Blanco’s Graeme Brown was taken to hospital with a suspected broken wrist, while fellow Australian Bernie Sulzberger was having scans on a possible broken finger.
“The team did a good job to keep me in front and keep me out of trouble,” Greipel said. “When you hear there are so many crashes, you are just happy no-one from your team was injured.”
The 126.5km stage started from the northern Adelaide suburb of Modbury in much cooler conditions than Thursday’s heatwave, with temperatures hovering at about 24oC for much of the day.
World road race champion Philippe Gilbert (BMC Racing), who started the day 2 minutes, 53 seconds behind Thomas in the general classification following a crash on the second stage, launched an attack as soon as the riders cleared the 500m neutral zone.
He was joined immediately by young UniSA rider Damien Howson, with the pair quickly opening a two-minute break on the peloton.
By 50km the gap was up to just over three minutes, but the peloton never allowed them to get any further ahead and as the race approached 20km to go the advantage was down to just 60 seconds.

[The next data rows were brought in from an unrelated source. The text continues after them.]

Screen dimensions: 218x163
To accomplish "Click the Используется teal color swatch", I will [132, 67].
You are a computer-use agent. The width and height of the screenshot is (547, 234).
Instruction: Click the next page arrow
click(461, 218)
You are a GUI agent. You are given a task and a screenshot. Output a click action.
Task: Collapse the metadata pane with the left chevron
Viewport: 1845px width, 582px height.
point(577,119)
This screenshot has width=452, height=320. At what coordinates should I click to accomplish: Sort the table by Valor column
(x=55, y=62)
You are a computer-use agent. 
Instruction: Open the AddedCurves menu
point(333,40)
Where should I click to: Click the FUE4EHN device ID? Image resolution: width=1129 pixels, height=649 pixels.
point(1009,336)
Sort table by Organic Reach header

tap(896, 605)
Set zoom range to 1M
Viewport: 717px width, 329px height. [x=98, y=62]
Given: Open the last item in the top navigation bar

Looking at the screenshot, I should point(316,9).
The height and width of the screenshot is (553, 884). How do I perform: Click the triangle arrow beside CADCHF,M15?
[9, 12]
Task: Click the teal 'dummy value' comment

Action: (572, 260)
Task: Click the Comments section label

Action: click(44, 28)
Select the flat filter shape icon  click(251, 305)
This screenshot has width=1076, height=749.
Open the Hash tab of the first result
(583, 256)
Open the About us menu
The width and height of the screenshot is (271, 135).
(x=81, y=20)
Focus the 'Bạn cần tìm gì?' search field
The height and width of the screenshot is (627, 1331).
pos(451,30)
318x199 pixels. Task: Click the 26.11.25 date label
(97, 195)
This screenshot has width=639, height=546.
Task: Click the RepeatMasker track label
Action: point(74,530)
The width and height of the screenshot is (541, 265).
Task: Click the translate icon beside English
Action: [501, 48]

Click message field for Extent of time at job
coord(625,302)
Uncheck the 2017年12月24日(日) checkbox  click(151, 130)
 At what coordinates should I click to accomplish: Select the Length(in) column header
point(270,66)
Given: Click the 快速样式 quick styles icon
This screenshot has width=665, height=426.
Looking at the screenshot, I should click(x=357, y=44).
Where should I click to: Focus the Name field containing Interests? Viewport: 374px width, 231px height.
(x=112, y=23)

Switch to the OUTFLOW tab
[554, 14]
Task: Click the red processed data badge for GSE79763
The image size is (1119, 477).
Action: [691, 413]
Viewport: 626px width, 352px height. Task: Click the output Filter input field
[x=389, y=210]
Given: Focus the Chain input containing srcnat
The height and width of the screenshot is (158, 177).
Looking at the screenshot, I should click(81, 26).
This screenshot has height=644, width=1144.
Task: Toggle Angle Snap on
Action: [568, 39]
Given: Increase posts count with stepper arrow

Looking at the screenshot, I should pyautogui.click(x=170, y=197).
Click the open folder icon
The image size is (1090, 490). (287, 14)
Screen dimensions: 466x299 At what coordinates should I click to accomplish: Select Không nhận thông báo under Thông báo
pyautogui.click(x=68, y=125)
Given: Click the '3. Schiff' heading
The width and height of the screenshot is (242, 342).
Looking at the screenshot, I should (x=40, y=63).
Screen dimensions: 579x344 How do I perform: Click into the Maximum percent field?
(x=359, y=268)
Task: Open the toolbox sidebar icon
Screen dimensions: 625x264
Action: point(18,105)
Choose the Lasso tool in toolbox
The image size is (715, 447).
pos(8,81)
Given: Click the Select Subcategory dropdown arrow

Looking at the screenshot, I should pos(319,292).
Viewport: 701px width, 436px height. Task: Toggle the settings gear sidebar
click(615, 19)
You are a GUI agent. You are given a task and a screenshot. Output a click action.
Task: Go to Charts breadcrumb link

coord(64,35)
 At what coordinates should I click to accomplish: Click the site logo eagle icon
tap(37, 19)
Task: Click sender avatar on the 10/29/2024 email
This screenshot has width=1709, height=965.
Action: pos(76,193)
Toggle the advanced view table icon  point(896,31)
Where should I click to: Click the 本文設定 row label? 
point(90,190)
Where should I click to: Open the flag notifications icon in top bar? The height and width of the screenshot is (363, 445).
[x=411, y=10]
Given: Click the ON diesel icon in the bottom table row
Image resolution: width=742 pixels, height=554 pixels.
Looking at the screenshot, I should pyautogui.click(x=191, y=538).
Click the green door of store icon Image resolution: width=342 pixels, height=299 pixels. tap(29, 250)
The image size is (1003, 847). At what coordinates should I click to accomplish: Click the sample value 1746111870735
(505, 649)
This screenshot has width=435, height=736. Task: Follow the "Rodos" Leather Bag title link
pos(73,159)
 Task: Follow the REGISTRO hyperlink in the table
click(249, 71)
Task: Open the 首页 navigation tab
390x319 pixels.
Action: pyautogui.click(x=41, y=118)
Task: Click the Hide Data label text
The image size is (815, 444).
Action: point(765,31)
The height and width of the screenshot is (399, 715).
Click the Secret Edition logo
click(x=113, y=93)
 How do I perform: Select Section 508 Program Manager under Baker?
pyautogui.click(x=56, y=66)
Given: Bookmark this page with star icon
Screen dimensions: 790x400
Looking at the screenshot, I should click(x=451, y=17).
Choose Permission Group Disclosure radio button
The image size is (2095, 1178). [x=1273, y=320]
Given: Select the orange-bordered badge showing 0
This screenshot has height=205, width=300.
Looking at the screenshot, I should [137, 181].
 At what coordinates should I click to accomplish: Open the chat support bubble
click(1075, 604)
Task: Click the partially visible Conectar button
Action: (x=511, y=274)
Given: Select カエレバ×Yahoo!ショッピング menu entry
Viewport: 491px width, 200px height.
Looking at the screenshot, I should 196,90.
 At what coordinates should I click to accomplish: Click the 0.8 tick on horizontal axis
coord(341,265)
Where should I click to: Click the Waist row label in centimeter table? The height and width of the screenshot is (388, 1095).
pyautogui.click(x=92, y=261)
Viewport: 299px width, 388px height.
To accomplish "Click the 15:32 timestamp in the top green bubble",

Eight kilometers from the end they were finally caught and the race was back together.
Gilbert said because Wednesday’s crash put him out of contention he thought he would use the remaining stages for some training.
“For me the race was finished because I lost a lot of time, so I thought I would make some sort of effort, treat it like training,” Gilbert said, adding that he never thought he would win the stage. “I knew we had no chance [on the break] because there was only one other rider, but we had a nice ride today. I told him [Howson] after 5km that when it’s two guys against the bunch, we don’t decide [how far ahead we get], the bunch decides. We understood that it was three minutes — we knew we’d never have more.”
With 5km to go the teams began to jostle for position and bring their sprinters to the front. Orica-Greenedge were first to attack, but they were quickly followed by Sky.
However, Lotto Belisol made their move up the inside and there was no stopping them, Greipel swooping past his final lead-out rider Greg Henderson and pulling away.